◆ DESCRIPTION OF THE TASK
Output, word for word, the lines of this listing that fall between the line with "The width and height of the screenshot is (400, 391)." and the line with "Click the result for the 31. Okt match", counting both of those lines, and no others.
• • •
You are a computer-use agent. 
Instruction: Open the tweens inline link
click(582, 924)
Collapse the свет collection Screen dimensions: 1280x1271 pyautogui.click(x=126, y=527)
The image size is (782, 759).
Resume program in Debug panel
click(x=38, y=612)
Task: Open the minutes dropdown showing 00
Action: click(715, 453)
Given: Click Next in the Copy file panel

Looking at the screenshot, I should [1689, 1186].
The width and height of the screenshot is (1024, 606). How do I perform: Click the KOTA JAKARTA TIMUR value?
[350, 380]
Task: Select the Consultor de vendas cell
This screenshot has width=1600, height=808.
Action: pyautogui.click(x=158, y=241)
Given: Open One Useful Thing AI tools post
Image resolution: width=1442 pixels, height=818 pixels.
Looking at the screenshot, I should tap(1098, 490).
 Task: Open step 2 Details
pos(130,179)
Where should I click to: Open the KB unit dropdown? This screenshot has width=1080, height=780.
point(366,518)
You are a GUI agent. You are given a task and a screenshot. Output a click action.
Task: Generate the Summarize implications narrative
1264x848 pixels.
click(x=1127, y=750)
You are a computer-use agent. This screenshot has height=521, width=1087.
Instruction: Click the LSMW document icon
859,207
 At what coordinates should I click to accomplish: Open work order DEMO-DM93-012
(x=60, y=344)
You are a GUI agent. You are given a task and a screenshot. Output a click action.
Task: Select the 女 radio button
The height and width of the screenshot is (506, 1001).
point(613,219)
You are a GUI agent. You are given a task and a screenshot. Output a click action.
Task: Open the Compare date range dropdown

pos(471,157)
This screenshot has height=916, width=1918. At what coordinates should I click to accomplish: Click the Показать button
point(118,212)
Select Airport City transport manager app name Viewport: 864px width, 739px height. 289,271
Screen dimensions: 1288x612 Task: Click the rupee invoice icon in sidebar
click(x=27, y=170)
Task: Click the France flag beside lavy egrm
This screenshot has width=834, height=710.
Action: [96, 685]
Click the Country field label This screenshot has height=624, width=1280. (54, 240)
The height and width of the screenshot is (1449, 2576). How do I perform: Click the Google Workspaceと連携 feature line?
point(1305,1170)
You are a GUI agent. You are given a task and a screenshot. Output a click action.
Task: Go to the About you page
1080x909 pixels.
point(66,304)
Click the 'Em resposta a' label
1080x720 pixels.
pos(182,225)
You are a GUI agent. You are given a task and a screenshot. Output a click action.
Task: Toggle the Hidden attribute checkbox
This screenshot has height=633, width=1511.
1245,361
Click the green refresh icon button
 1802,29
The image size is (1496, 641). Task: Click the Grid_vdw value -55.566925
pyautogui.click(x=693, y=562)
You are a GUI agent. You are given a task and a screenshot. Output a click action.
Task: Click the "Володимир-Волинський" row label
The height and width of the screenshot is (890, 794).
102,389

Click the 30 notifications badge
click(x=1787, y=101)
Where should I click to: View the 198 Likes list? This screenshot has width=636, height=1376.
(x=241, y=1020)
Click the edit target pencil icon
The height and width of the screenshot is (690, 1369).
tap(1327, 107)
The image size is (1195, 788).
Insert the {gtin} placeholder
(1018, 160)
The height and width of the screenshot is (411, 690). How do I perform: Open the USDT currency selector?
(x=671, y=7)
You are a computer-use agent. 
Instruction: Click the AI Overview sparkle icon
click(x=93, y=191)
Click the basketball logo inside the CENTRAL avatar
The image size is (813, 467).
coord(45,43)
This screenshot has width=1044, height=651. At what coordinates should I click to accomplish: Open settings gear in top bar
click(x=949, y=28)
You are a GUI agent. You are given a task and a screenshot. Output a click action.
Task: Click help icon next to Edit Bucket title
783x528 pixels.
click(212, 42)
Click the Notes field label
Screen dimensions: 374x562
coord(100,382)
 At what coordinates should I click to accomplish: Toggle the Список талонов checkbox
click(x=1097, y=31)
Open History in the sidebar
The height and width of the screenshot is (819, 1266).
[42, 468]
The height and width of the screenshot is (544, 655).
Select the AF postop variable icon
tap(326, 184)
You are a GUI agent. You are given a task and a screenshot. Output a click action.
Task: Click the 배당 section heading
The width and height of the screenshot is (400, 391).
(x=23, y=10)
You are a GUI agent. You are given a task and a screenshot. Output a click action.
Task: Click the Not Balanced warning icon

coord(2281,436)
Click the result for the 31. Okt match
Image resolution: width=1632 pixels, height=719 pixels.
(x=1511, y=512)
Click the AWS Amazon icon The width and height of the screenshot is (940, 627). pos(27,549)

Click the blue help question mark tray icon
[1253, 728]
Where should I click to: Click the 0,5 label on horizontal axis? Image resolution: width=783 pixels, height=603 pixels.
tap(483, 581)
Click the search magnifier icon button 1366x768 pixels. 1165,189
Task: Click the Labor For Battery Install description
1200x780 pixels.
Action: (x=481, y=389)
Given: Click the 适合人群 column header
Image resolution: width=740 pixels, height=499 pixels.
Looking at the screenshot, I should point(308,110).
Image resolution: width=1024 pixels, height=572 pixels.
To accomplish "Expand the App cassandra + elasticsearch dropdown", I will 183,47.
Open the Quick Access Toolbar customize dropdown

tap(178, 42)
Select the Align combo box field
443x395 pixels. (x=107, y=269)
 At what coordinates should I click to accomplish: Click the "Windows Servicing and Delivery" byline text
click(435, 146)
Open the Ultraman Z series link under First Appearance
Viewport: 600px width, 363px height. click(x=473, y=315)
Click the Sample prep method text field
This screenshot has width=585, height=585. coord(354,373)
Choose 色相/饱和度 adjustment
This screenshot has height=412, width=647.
• • •
◆ RESPONSE TO THIS EXERCISE
The width and height of the screenshot is (400, 391).
(x=23, y=10)
You are a GUI agent. You are given a task and a screenshot. Output a click action.
Task: Click the Not Balanced warning icon

coord(2281,436)
Click the result for the 31. Okt match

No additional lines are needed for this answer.